Real-time Water Volumes

This method of rendering water volumes in real time was presented by Lionel Baboud and Xavier Décoret at the Eurographics Workshop on Natural Phenomena in 2006. It's a clever variation on parallax mapping commonly in use in more recent rendering engines. Parallax mapping and its ilk are pixel shader based volume ray tracing shaders that displace a texture coordinate by taking the view relative to the surface normal, and walking through the displacement map until an intersection point is found.

In Baboud and Décoret's method, two height-field maps are used; one for the surface of the water, and another for the ground surface. The computational time is related to the number of visible pixels, and the individual pieces of the algorithm are separable which means the computations can be distributed according to where it fits efficiently into a containing engine.
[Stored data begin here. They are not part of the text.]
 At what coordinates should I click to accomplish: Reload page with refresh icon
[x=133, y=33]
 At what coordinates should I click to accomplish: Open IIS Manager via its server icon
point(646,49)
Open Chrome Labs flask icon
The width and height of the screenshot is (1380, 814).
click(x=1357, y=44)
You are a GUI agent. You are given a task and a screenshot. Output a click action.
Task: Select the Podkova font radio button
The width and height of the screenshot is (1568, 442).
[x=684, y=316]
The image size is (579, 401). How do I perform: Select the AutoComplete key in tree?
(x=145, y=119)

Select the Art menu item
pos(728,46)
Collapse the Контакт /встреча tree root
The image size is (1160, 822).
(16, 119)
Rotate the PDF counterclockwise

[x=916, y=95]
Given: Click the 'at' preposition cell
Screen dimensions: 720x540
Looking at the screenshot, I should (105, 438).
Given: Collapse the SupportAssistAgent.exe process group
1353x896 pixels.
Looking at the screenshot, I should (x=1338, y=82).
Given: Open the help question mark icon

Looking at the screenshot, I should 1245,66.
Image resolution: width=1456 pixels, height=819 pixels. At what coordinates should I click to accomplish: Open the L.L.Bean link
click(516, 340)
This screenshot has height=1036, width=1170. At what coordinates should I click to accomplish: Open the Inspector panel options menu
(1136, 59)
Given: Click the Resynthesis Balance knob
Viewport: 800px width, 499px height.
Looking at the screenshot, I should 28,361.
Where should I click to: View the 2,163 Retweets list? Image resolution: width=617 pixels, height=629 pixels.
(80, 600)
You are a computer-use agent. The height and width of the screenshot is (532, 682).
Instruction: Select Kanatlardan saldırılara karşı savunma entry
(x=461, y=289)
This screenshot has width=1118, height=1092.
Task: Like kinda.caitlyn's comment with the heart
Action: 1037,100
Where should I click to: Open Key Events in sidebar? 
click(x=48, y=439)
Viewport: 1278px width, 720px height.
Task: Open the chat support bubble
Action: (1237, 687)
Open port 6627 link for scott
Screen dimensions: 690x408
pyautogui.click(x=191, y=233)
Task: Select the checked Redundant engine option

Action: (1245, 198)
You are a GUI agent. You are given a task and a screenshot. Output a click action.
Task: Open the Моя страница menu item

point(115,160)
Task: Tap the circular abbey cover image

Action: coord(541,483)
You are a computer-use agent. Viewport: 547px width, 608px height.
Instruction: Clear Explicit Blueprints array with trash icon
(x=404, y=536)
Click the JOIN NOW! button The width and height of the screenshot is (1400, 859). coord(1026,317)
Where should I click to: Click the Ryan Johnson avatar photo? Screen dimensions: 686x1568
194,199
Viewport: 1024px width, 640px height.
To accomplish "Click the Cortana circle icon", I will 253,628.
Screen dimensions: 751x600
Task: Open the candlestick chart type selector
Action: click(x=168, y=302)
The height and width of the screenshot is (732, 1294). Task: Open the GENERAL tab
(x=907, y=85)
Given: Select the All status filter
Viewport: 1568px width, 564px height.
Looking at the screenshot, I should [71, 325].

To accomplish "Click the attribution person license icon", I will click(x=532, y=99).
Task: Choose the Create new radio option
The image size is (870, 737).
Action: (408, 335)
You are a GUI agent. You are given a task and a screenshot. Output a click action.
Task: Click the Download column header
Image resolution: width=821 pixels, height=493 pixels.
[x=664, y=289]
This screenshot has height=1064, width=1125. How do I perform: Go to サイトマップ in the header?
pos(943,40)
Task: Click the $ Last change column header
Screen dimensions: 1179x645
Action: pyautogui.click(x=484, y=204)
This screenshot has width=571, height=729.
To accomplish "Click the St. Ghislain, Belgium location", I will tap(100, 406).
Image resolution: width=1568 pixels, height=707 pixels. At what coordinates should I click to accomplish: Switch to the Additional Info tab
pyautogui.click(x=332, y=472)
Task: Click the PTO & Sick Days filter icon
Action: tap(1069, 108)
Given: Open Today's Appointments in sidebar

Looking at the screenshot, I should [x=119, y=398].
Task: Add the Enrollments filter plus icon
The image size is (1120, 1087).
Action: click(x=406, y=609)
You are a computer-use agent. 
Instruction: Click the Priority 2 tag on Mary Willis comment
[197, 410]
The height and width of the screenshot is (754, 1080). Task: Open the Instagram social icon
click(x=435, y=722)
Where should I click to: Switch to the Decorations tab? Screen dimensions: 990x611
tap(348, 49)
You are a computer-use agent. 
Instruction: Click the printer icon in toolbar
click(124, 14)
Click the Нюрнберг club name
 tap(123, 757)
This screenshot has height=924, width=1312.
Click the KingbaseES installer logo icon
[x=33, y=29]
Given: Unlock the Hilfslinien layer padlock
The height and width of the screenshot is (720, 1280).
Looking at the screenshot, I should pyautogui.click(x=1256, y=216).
For each screen pixel a ray is cast. If it hits the ground heightfield before the water, the ground is lit and rendered. Otherwsie the ray is refracted and traced once more. If the refracted ray hits the ground heightfield, the lit ground is rendered with a caustic effect, otherwise the ray simply samples from an environment map.

They propose extensions for depth extinction of light, and reflection into the heightfield, as well as refraction of contained objects. Caustics are created by reverse tracing photons into caustic map once at the start of the rendering.